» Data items
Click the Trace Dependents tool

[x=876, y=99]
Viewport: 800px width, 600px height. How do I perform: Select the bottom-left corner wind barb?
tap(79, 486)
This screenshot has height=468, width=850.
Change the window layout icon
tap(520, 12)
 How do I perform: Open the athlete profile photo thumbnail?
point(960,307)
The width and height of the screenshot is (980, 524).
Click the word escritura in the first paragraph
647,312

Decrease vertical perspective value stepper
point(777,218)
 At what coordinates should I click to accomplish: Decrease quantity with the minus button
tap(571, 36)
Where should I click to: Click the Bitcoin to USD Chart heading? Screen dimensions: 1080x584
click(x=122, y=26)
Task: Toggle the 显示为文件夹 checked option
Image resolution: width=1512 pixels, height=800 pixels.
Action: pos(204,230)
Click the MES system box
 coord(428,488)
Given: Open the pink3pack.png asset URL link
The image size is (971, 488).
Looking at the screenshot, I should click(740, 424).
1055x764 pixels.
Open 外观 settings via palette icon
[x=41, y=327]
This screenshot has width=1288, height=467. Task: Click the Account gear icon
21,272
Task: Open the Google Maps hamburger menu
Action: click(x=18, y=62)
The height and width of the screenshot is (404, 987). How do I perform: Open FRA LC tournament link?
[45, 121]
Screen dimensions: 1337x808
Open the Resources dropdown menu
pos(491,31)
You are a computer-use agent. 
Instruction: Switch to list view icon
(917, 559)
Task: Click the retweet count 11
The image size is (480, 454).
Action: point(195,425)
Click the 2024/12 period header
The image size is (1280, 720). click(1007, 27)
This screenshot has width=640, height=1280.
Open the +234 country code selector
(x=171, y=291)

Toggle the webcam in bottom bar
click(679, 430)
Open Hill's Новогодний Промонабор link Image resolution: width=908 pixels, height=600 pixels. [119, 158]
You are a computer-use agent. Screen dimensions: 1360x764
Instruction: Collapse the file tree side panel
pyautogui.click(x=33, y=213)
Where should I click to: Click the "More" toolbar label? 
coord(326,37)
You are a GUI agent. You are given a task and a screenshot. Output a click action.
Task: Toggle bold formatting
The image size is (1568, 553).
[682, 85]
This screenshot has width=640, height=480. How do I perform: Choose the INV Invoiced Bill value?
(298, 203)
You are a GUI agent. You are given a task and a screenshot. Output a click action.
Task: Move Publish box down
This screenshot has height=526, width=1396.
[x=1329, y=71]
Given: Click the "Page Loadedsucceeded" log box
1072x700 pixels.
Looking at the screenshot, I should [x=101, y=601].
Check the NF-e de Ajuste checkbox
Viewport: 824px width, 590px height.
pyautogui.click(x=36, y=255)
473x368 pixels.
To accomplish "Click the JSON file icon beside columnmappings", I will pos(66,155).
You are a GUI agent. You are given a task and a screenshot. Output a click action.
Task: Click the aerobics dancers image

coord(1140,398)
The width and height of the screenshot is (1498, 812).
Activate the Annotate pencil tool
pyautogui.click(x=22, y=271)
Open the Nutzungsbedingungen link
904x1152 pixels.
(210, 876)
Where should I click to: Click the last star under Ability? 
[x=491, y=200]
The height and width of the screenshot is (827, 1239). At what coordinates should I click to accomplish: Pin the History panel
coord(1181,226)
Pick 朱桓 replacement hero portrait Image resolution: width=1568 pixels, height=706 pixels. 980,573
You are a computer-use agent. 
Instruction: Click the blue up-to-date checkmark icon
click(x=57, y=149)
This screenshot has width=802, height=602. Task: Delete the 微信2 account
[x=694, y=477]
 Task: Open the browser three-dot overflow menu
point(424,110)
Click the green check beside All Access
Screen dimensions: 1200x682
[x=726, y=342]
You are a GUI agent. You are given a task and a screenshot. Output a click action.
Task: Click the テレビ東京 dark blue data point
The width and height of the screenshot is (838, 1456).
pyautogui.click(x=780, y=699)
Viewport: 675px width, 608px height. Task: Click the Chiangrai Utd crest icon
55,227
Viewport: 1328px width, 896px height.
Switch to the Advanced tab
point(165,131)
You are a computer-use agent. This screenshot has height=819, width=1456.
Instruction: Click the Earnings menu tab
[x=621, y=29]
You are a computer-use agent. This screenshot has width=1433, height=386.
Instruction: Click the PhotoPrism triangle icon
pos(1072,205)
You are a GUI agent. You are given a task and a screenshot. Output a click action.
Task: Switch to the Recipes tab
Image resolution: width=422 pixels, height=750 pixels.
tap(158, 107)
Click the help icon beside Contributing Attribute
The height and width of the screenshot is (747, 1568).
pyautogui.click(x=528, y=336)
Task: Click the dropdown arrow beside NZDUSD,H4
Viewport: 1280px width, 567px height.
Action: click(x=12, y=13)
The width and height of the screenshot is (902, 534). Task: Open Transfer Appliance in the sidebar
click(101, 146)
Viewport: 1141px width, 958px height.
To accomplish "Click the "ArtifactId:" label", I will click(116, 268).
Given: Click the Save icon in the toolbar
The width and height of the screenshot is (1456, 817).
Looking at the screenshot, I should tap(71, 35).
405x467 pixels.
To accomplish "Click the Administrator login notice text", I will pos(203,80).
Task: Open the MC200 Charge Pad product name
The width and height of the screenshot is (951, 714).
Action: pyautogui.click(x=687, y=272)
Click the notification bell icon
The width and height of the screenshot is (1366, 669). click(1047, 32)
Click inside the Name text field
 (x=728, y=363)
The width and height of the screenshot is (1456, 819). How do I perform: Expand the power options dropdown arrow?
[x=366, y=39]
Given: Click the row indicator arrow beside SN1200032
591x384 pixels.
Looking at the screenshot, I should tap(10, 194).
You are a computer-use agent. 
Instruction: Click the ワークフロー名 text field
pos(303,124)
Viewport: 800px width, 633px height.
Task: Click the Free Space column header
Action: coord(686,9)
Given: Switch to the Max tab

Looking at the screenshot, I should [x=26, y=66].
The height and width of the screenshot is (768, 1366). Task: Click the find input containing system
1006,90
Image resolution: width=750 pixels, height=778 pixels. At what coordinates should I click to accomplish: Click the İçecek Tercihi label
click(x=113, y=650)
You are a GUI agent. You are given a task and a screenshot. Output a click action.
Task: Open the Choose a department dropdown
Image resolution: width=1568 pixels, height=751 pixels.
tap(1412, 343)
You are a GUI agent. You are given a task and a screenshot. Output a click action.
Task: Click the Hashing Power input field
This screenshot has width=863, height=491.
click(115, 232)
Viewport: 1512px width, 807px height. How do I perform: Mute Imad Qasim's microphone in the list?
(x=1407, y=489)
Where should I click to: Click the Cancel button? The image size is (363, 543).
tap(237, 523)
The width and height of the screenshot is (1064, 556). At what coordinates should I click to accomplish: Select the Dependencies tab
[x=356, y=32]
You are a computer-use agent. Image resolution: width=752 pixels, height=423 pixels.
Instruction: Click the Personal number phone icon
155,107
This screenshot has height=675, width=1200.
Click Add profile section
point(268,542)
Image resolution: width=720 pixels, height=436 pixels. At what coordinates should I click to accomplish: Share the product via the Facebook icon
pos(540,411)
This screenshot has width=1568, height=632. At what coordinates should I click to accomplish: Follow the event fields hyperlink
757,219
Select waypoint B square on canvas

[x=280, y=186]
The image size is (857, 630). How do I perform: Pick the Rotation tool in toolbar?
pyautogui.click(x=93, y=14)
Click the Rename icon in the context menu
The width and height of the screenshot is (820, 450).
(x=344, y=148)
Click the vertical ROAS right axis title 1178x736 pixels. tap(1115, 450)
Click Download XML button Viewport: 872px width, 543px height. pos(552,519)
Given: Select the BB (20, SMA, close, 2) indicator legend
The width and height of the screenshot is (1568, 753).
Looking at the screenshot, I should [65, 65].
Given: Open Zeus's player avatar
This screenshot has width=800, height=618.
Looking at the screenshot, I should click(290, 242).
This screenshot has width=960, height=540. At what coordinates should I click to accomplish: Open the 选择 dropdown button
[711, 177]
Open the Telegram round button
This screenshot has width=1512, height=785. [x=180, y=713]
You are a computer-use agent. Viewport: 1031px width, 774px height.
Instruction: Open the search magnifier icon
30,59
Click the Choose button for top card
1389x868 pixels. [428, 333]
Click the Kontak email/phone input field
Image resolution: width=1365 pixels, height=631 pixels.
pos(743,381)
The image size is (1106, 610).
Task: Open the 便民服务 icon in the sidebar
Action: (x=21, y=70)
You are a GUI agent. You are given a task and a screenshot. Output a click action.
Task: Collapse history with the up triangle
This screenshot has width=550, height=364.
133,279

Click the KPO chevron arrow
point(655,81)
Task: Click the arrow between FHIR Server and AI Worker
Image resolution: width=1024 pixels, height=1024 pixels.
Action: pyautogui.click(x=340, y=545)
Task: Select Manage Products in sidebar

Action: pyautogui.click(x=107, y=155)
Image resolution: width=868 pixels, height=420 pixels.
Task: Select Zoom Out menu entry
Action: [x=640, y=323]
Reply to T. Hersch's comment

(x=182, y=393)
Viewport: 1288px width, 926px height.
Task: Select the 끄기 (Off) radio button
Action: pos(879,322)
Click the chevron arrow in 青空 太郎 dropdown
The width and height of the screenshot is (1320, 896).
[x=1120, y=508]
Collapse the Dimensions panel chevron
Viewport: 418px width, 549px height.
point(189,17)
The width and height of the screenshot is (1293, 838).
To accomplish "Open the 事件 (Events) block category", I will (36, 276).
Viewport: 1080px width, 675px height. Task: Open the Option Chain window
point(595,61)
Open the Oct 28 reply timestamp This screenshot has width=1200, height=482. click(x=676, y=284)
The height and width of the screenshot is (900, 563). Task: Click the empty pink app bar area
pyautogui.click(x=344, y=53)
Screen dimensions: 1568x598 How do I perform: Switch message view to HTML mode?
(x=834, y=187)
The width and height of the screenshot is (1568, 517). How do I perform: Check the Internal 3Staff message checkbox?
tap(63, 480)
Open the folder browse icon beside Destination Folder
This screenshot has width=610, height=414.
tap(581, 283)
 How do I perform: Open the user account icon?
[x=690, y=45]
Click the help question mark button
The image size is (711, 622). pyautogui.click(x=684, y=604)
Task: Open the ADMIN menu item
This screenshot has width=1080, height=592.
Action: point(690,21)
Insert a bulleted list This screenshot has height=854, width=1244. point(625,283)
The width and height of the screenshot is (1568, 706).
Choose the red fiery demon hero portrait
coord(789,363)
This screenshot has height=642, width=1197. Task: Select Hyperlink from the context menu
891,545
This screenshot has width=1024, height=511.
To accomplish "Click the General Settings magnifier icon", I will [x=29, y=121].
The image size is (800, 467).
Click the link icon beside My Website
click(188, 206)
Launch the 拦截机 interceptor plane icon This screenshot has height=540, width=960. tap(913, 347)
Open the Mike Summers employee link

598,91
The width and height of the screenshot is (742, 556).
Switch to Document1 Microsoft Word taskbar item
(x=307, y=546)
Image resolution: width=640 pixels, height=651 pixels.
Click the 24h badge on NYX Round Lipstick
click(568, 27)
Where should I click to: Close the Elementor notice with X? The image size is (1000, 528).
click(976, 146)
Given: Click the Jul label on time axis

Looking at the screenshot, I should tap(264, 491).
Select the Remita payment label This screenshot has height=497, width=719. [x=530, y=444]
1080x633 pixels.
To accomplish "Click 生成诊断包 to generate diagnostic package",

» EXERCISE PROMPT
Looking at the data above, show all lines where the word "indicator" occurs.

» RESULT
Given: Click the row indicator arrow beside SN1200032
Given: Select the BB (20, SMA, close, 2) indicator legend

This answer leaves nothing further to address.